Definition 6.7 (Perceptron algorithm) The perceptron recursively takes a single data point \(X_t\) (in arbitrary order) at each step \(t\). Initialize with arbitrary \(\mathbf{w}_0\), e.g. \(\mathbf{w}_0=\mathbf{0}\).
At each step \(t\):
- if \(\text{sign}(\mathbf{w}_{t-1}^TX_t)=y_t\) then \(\mathbf{w}_t=\mathbf{w}_{t-1}\)
- else \(\mathbf{w}_t=\mathbf{w}_{t-1}+y_tX_t\)
and proceed like this until all points are rightly classified. If necessary cycle through the whole data set multiple times. Hence, the final classifier is simply
\[ \begin{aligned} && \mathbf{\hat{w}}&=\mathbf{w}_0+ \sum_{t=1}^{T} \mathbb{1}_{y_t\ne\text{sign}(\mathbf{w}_{t-1}^TX_t)}y_tX_t \\ \end{aligned} \]How well the perceptron algorithm works depends on how well-behaved the data is, in other words how easy it is to linearly separate the two classes. Formally, we would say that data is well-behaved in the context of linear separability if the margin of the linear classifier is large.
Definition 6.8 The margin of a linear classifier \(g(X)\) is simply
\[ \begin{aligned} && \gamma&\le \min_i\left| \frac{\mathbf{\hat{w}}^TX_i}{||\mathbf{\hat{w}}||}\right| \\ \end{aligned} \] that is the distance of \(X_t\) from the hyperplane \(\mathbf{\hat{w}}^TX_i\).The the following can be established for its time to convergence:
Proof. By assumption there exists a vector \(\mathbf{w}_*\) such that:
\[ \begin{aligned} && ({\mathbf{w}_*}^TX_i)y_i&\ge0 && \forall i \\ \end{aligned} \]
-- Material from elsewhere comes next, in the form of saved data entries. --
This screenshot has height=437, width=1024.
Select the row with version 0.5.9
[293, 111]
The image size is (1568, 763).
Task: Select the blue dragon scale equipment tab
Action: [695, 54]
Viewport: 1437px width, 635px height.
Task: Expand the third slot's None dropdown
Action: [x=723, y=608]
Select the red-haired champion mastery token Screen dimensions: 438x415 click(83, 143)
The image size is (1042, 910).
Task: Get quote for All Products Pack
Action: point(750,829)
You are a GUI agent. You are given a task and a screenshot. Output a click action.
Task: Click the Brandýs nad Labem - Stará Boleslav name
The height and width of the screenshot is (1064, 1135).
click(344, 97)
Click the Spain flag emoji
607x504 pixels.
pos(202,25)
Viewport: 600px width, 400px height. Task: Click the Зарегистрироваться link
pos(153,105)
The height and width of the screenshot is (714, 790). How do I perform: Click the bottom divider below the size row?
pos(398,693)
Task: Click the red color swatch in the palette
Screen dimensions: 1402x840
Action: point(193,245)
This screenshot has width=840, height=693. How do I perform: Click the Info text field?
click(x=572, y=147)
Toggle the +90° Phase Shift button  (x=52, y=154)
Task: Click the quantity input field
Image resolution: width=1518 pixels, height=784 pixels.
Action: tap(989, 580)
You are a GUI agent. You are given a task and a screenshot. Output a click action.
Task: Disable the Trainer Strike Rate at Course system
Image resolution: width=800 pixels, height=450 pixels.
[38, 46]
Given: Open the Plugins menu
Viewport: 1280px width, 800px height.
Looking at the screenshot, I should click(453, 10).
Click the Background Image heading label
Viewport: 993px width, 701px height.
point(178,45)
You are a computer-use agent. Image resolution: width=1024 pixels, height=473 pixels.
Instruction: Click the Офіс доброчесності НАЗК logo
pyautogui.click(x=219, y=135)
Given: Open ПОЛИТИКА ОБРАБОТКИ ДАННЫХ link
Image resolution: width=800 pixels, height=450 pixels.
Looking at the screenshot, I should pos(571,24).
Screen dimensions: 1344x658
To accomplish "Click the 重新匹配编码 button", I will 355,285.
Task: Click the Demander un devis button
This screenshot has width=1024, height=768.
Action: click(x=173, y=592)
Without loss of generality assume that \(||\mathbf{w}_*||=1\). Then we also have that:
\[ \begin{aligned} && \gamma&\le\min_i\left| \mathbf{w}_*^TX_i\right| \\ \end{aligned} \]
Now the clue is to look at the similarlity between \(\mathbf{w}_*^T\) and \(\mathbf{w}_t\). As the perceptron converges to the optimal solution, the angle between these two vectors approaches zero and equivalently their inner product grows. In particular, whenever an update is performed,
\[ \begin{aligned} && \mathbf{w}_*^T\mathbf{w}_t&=\mathbf{w}_*^T\mathbf{w}_{t-1} + \mathbf{w}_*^TX_ty_t \\ && &\ge \mathbf{w}_*^T\mathbf{w}_{t-1} + \gamma \\ && &\ge t\gamma \\ \end{aligned} \]
where \(t\) is the number of updates. The first inequality follows from the fact that \(\mathbf{w}_*^TX_ty_t\) is at least as big as the margin (we also know it is positive since the optimal vector of coefficients rightly classifies all points.). The second inequality simply reflects the fact that we update \(t\) times and the inner product increases by at least \(\gamma\).
But the inner product can be huge simply because \(\mathbf{w}_{t-1}\) grows. Now we will control for that. We have
\[ \begin{aligned} && ||\mathbf{w}_t||^2&=||\mathbf{w}_{t-1}+X_ty_t||^2=||\mathbf{w}_{t-1}||^2 + ||X_t||^2+2y_t\mathbf{w}_{t-1}^TX_t \\ && &\le ||\mathbf{w}_t||^2 + \rho^2 \le t\rho^2 \\ \end{aligned} \]
where \(2y_t\mathbf{w}_{t-1}^TX_t\le0\) since an update is performed. The the first inequality follows from \(||X_t||^2+2y_t\mathbf{w}_{t-1}^TX_t\le\rho^2=(\max_i||X_i||)^2\). Analogously as we argued before, the second inequality simply reflects that we perform \(t\) updates and at each step \(t\) the squared norm of our vector of coefficients grows by at most \(t\rho^2\).
Then finally by the Cauchy-Schwartz inequality
\[ \begin{aligned} && 1 &\ge \frac{\mathbf{w}_*^T\mathbf{w}_t}{||\mathbf{w}_*||}\ge \frac{t\gamma}{\rho \sqrt{t}}= \sqrt{t} \frac{\gamma}{\rho} \\ && t&\le \left( \frac{\rho}{\gamma} \right)^2\\ \end{aligned} \]While the perceptron algorithm clearly has some desirable properties, it only works when the data truely is linearly separable (otherwise it simply does not converge). In cases where the data is not linearly separable, minimizing the empirical risk of a linear classifier is computationally hard. What we do to avoid that in practice is to “convexify” the problem.